■ Page extract ■
"""

A term can legitimately appear more than once with different
dictionary_role values (for example as both a variable and a property).
In that case, match_type still describes lexical match quality, while
target_sdp_field tells you where that suggestion would be written in the
package. The output adds role_collision and role_collision_note so
variable-vs-property collisions stay explicit and destination-aware.
After calling this function, access suggestions with:
Suggestions stay separate by default. Review them first, then use
apply_semantic_suggestions() for an explicit opt-in merge, or copy values
manually when you need finer control.
See also
find_terms() for direct vocabulary searches, infer_dictionary()
for creating starter dictionaries, apply_semantic_suggestions() for
explicitly filling selected IRI fields, validate_dictionary() for
checking dictionary completeness.
Examples
if (FALSE) { # \dontrun{
# Create a starter dictionary
dict <- infer_dictionary(my_data, dataset_id = "example", table_id = "main")
# Get semantic suggestions for measurement columns
dict_with_suggestions <- suggest_semantics(my_data, dict)
# View the suggestions
suggestions <- attr(dict_with_suggestions, "semantic_suggestions")
print(suggestions)
# Filter suggestions for a specific column
spawner_suggestions <- suggestions[suggestions$column_name == "SPAWNER_COUNT", ]
# Explicitly apply the top suggestion for one column without overwriting
# any existing IRIs in the dictionary
dict <- apply_semantic_suggestions(dict_with_suggestions, columns = "SPAWNER_COUNT")
} # }

"""

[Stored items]
"""

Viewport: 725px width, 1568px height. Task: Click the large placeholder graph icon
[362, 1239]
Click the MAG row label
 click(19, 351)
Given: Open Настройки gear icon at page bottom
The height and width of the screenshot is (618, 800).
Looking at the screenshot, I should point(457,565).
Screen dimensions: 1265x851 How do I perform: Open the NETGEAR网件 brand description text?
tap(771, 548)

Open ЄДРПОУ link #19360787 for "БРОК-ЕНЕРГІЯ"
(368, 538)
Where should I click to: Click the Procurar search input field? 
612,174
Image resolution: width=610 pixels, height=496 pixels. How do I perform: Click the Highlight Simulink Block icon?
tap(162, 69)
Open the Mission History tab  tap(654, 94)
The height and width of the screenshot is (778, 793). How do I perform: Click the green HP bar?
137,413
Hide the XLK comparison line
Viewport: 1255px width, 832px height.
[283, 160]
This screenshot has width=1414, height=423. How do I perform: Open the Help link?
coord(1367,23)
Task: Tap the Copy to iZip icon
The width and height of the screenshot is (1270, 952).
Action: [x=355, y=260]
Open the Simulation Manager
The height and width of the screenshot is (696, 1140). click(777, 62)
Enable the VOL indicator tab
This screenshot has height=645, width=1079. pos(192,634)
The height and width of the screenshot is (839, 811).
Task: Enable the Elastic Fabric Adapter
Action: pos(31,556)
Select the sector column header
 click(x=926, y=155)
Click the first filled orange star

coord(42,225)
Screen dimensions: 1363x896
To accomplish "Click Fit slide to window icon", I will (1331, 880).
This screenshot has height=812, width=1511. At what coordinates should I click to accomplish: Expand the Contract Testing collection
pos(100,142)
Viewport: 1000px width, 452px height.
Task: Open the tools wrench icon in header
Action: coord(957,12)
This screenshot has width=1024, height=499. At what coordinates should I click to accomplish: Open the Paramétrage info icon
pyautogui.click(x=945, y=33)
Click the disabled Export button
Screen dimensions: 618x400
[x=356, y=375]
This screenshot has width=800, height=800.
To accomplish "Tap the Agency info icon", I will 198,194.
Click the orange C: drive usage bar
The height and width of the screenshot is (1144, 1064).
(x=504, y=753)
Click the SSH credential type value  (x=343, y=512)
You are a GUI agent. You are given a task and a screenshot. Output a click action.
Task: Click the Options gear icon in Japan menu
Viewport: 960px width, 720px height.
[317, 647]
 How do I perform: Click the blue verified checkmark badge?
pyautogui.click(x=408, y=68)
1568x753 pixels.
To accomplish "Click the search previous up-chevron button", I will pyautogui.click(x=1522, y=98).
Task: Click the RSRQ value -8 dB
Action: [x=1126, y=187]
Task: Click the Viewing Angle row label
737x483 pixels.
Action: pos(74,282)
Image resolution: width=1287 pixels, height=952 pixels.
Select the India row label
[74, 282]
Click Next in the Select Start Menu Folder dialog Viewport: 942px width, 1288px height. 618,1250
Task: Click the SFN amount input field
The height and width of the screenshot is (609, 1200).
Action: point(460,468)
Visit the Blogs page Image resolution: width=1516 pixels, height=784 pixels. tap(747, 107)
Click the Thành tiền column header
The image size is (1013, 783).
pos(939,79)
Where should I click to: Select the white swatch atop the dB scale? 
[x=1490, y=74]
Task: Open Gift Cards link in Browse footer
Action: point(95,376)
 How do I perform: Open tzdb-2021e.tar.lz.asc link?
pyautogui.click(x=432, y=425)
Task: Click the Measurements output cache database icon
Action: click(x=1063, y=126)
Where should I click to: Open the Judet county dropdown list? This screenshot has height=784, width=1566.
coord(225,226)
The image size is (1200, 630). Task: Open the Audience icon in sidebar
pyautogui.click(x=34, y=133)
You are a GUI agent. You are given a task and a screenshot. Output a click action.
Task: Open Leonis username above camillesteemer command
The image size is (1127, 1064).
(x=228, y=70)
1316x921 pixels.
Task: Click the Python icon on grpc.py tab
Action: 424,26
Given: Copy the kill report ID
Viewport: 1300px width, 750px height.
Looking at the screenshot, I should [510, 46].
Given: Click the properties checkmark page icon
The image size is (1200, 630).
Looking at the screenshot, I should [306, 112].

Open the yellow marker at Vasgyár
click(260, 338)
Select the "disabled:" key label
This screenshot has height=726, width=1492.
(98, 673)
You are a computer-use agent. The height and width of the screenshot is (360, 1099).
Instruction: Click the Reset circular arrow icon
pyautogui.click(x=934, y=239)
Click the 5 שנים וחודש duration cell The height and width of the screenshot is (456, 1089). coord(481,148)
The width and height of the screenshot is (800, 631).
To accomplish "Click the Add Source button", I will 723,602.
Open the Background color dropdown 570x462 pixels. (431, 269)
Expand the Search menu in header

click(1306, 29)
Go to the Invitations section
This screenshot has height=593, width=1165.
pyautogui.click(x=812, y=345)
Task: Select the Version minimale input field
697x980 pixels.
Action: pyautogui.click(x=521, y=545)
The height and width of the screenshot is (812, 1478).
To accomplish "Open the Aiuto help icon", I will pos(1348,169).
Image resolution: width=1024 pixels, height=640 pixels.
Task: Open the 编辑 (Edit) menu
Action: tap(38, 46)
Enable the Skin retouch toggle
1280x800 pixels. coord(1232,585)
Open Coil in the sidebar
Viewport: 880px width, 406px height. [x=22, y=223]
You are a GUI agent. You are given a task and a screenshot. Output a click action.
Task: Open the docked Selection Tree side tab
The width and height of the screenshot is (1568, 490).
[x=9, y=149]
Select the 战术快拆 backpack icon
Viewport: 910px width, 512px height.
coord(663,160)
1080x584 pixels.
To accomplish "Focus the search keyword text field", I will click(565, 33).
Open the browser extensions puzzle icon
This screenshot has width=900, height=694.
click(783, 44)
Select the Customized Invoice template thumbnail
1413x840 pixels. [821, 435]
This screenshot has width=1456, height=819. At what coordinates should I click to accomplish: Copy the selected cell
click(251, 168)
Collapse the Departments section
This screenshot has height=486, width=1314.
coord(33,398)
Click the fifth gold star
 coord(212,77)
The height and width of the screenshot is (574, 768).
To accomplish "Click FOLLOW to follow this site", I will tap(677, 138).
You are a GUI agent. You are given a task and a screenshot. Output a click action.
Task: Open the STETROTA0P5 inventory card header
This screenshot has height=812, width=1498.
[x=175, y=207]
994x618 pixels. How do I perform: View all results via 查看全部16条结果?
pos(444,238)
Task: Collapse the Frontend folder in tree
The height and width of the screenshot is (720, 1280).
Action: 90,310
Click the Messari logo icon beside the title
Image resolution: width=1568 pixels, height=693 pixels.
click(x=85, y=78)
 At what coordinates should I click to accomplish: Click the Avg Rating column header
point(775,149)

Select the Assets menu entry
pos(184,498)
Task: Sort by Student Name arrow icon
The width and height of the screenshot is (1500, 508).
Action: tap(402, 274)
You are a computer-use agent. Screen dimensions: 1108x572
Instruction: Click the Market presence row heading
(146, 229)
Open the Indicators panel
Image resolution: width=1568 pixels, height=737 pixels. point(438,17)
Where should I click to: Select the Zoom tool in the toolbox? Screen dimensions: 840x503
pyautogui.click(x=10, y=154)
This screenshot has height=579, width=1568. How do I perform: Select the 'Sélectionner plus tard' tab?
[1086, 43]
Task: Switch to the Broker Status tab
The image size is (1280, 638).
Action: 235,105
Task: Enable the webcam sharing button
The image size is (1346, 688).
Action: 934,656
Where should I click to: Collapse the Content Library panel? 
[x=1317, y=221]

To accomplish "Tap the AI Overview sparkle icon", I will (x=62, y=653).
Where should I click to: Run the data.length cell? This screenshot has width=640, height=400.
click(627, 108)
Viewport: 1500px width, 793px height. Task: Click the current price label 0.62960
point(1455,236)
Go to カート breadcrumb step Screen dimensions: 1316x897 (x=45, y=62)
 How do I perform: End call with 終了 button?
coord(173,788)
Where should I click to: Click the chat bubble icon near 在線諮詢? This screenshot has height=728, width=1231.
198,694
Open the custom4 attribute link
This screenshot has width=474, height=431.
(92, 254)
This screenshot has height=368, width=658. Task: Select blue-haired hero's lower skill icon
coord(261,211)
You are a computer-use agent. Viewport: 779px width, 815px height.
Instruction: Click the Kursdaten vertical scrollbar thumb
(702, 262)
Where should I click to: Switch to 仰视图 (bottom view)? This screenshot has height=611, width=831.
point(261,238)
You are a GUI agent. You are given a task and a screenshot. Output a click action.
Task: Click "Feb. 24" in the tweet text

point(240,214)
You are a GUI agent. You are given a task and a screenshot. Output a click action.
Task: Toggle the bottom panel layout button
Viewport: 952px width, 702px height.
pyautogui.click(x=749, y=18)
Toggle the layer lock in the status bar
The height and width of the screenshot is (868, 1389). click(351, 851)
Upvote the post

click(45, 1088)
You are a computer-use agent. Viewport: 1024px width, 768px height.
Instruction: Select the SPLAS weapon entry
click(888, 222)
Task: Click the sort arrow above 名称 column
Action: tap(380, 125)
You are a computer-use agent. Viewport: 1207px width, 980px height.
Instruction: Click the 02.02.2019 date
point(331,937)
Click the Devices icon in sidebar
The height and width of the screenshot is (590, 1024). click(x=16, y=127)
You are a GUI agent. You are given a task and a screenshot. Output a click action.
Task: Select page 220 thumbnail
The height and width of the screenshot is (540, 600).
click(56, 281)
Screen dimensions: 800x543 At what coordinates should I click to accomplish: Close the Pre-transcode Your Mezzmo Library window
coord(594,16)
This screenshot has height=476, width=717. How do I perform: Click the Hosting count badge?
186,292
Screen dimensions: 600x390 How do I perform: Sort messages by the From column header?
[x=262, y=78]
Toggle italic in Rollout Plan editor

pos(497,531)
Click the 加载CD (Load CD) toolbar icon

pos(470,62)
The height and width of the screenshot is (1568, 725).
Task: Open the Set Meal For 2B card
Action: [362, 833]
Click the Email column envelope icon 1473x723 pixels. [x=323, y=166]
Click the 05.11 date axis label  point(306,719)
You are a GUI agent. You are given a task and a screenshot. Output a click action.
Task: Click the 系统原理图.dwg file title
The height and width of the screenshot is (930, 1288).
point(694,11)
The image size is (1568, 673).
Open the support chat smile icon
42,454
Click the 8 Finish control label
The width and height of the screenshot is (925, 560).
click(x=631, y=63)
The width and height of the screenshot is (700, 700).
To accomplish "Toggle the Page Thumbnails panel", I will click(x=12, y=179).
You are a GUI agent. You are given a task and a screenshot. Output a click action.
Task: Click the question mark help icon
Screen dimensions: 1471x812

"""

■ Activity 1 ■
List every function named in the "See also" section of the documentation excerpt.
■ Activity 2 ■
According to the documentation excerpt, which two fields does the output add so that variable-vs-property collisions stay explicit?
■ Activity 3 ■
Copy the documentation excerpt from "After calling this" to "vocabulary searches, infer_dictionary()", substituting "by hand" for "manually".

■ Response 1 ■
find_terms(), infer_dictionary(), apply_semantic_suggestions(), validate_dictionary()

■ Response 2 ■
role_collision and role_collision_note

■ Response 3 ■
After calling this function, access suggestions with:
Suggestions stay separate by default. Review them first, then use
apply_semantic_suggestions() for an explicit opt-in merge, or copy values
by hand when you need finer control.
See also
find_terms() for direct vocabulary searches, infer_dictionary()